Em todo caso, tomadas estas informações de Alba como dados históricos mais ou menos precisos, ser professora poderia ter lhe rendido uma vida relativamente confortável. É claro que sua posição étnico-racial - branca, de origem germânica - lhe favorecia àquela época.

Este depoimento, que revela um sistema de produção comum ao período (fábrica + manufatura), também indica que algo influenciou Alba a “chutar o estudo pro alto” e a “ir trabalhar no calçado, de costureira”. Neste ponto, podemos assumir ao menos duas suposições razoavelmente críveis quanto a ela ter aberto mão dos estudos: a primeira, de que não se alinhava às normativas do magistério do período.

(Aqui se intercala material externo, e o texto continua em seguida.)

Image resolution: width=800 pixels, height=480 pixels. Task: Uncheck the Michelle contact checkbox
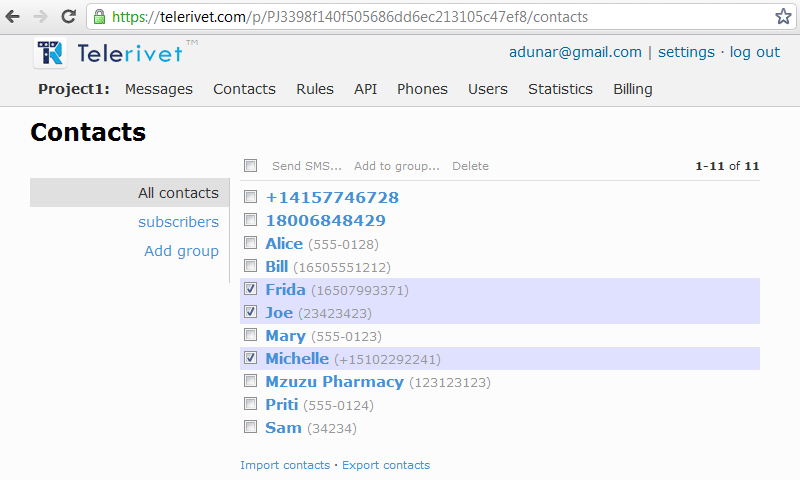coord(251,358)
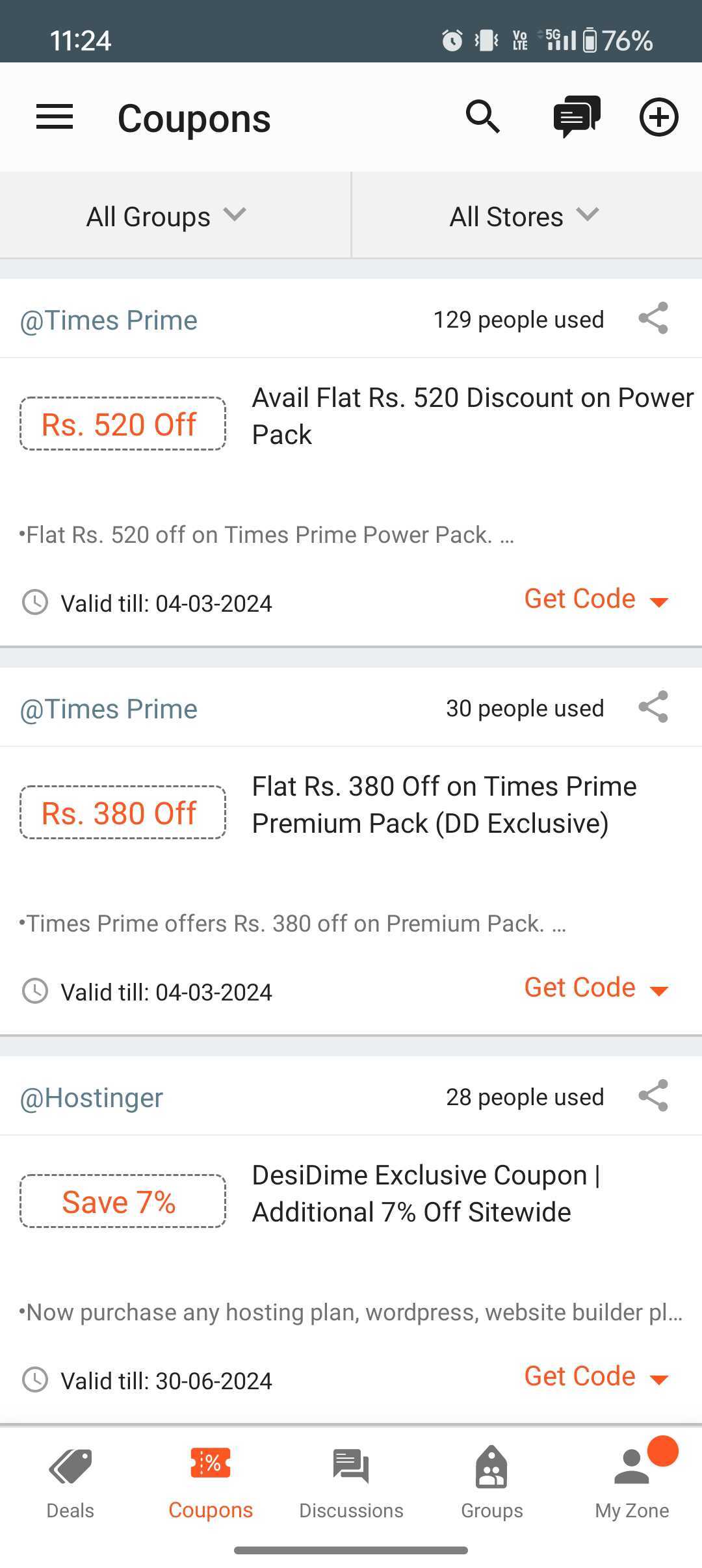
Task: Share the Rs. 520 Off Times Prime coupon
Action: pyautogui.click(x=653, y=319)
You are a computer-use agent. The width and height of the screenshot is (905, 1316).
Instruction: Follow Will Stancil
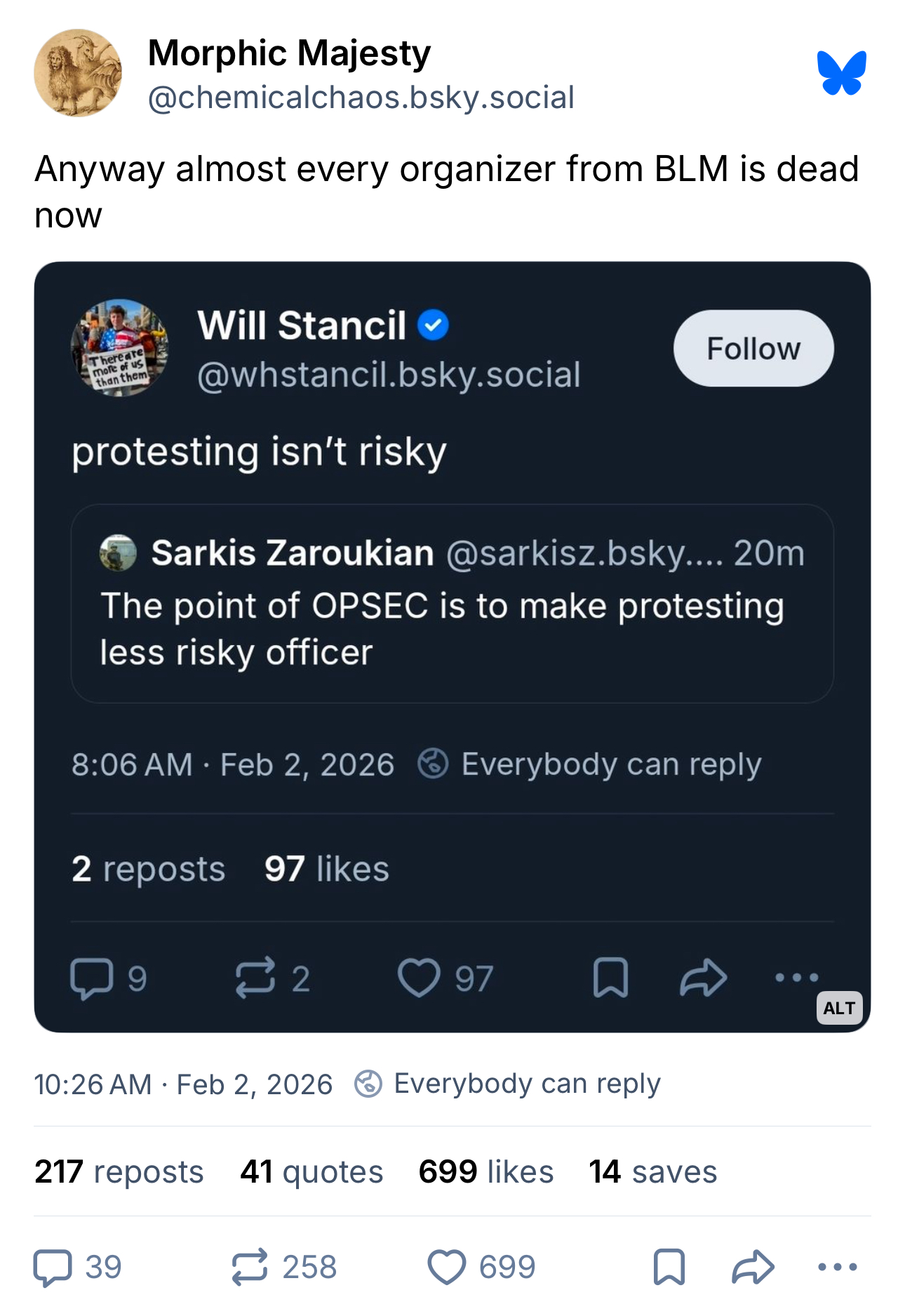point(753,348)
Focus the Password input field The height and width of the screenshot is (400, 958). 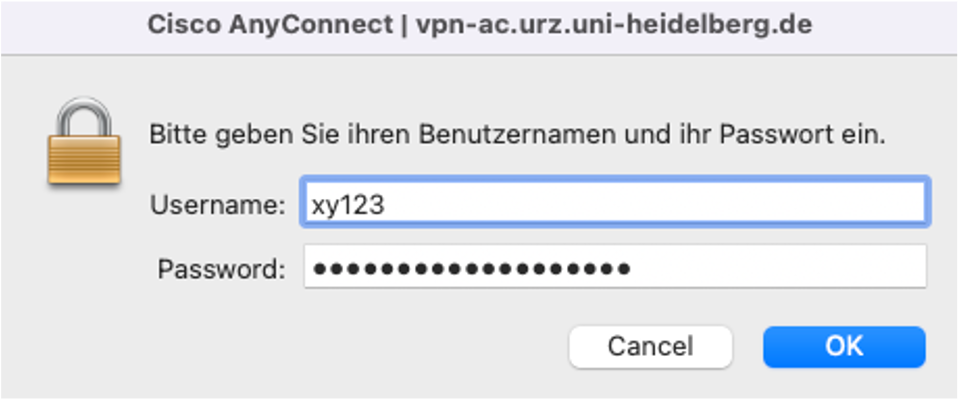click(615, 266)
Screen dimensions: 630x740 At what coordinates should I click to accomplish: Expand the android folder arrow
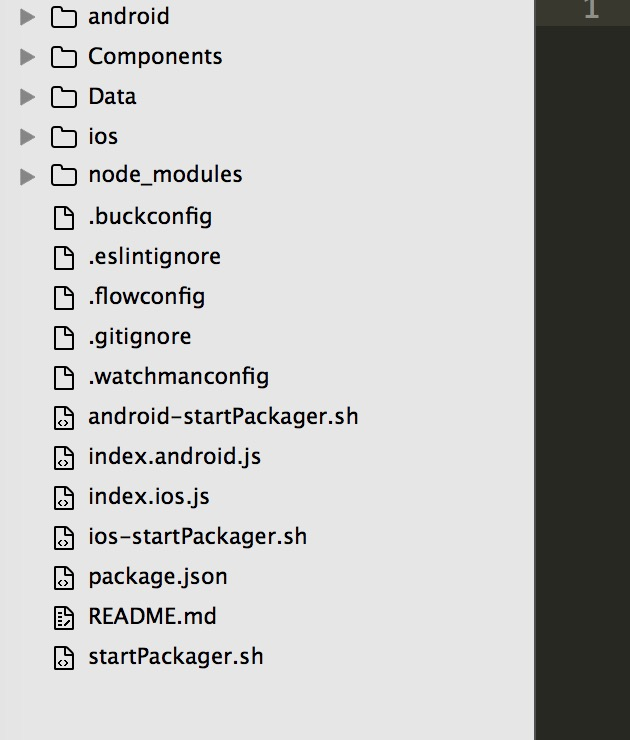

Em diferentes momentos, a entrevistada disse ser “desconfiada” ou ainda, orgulhosa de “nunca [ter] baixado a cabeça pra patrão”, atitudes que poderiam estar em desacordo com a submissão feminina esperada. Todavia ao que tudo indica, não podemos descartar a ideia de que a narrativa dessa “opção” foi, no fim das contas, uma forma de dar sentido ao seu passado, legitimando uma escolha que a necessidade impôs. Como veremos nos exemplos de outros depoentes, largar os estudos para trabalhar no calçado não era uma atitude incomum no município estudado, tampouco no país das décadas de 1950 e 1960. É possível entender o peso que o trabalho tem em sua vida até hoje. Em suas palavras: “Como diz minha filha: trabalho é meu nome”.

A narrativa de Alba também se caracterizou como uma das histórias de vida mais atribuladas dentre as que tive acesso. Mulher e mãe de dois filhos (à época), cuidando de sua mãe doente, solteira e trabalhadora em tempo integral: algumas características de Alba nos apontam, em função dos papéis e hierarquias de gênero vigentes em nossa sociedade, para dificuldades superiores àquelas que homens carregavam em situações semelhantes - se é que homens passavam por situações semelhantes! Por isso, em diversos momentos, a entrevista tornou-se emocionante, ao passo que, nesses instantes, a entrevistada terminava dizendo: “mas era muito bom naquela época”. Ecléa Bosi (op. cit., 480) justificou essa necessidade de enaltecimento do passado quando narrado por operários idosos como algo incorporado ao “sistema nervoso do trabalhador”, introjetado em sua sensibilidade. Ou seja: é investido em seu passado e em seu trabalho uma “carga de significação e de valor talvez mais forte do que a atribuída no tempo da ação. [...] A memória vem acompanhada de uma valorização do trabalho evocado e de uma [...] estranheza em face de certos costumes atuais”.

Como veremos ao longo das próximas páginas, ao passo que o trabalho se tornou central na narrativa de Alba, a tensão entre ela e o sindicato tomou um sentido ambíguo, que será

melhor exemplificado e explorado adiante. A mesma ambiguidade esteve presente na entrevista de nosso próximo personagem.